Oh yeah, I did ask my long-term, short-tempered girlfriend, Aimiee, to marry me, as threatened in my last Sugar Water column. And the answer was no, but don’t start crying for us just yet. See, she wants to marry me, but as she put it, “If gay couples can’t legally marry in Illinois, why should straight people like us have that right? Plus you abandoned Xing, our seven-year-old adopted Chinese son who’s actually our daughter, in Nebraska right before that safe-haven law was changed last November, which brings up a wide range of trust issues.”

See, all I have to do is convince the Illinois Supreme Court that gay marriage isn’t a threat to the moral fiber of our state — or Chicago’s chances of hosting the 2016 Summer Olympics — and Aimiee will be my wife. Of course, at the beginning of April I was pretty crushed since there seemed to be no way Illinois would legalize gay marriage, but suddenly its corn-fed neighbor Iowa was down with hot man-on-man lifelong commitment and kinky girl-on-girl sacred vows.

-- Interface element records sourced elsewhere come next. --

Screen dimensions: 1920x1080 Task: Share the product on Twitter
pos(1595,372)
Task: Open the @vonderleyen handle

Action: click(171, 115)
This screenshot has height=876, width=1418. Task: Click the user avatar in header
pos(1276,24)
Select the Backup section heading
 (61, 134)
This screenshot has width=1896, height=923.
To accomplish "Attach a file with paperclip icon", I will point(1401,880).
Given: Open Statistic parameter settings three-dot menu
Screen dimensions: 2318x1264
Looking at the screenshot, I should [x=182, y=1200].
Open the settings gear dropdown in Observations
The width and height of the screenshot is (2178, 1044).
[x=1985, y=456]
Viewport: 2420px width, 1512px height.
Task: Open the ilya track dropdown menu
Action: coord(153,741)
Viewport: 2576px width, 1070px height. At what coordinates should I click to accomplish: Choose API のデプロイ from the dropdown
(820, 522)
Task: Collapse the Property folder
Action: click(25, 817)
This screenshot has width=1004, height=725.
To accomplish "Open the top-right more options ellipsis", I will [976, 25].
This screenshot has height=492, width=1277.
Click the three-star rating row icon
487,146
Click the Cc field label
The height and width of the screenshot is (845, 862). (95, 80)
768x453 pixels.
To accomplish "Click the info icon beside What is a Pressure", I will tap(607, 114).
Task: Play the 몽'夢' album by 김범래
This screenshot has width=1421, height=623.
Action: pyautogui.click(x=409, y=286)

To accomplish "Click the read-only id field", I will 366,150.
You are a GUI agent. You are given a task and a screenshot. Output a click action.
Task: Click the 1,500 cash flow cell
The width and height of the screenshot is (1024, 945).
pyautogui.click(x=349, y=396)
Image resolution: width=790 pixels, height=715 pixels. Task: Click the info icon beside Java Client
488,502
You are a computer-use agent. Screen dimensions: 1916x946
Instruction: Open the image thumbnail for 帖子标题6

Yes, Iowa and Vermont accomplished something much more important in April than writing a new Sugar Water column, though they’re welcome to sub for me at any time while I watch syndicated reruns of the so-bad-it’s-good TV show Boston Legal to prepare for my Supreme Court appearance. Unfortunately, the recently canceled “dramedy” hasn’t taught me a thing about how the law actually works. William Shatner doesn’t play a starship captain on this spin-off of The Practice, but it might as well be another self-punched notch on his science-fiction belt since it’s so far removed from reality. The attorneys at Boston Legal’s fictional firm are constantly being arrested or sued, and that’s when they’re not suing each other just to kill some time. In real life you’d take your business elsewhere if it weren’t for the fact that they win 99 percent of their cases, thanks to sanctimonious courtroom speeches delivered by James Spader that employ zany one-liners and statistics from the latest issue of Newsweek in equal measure. In the final episode, which aired last December, Shatner and Spader’s characters went before the U.S. Supreme Court to defend their right to marry each other even though they’re not gay.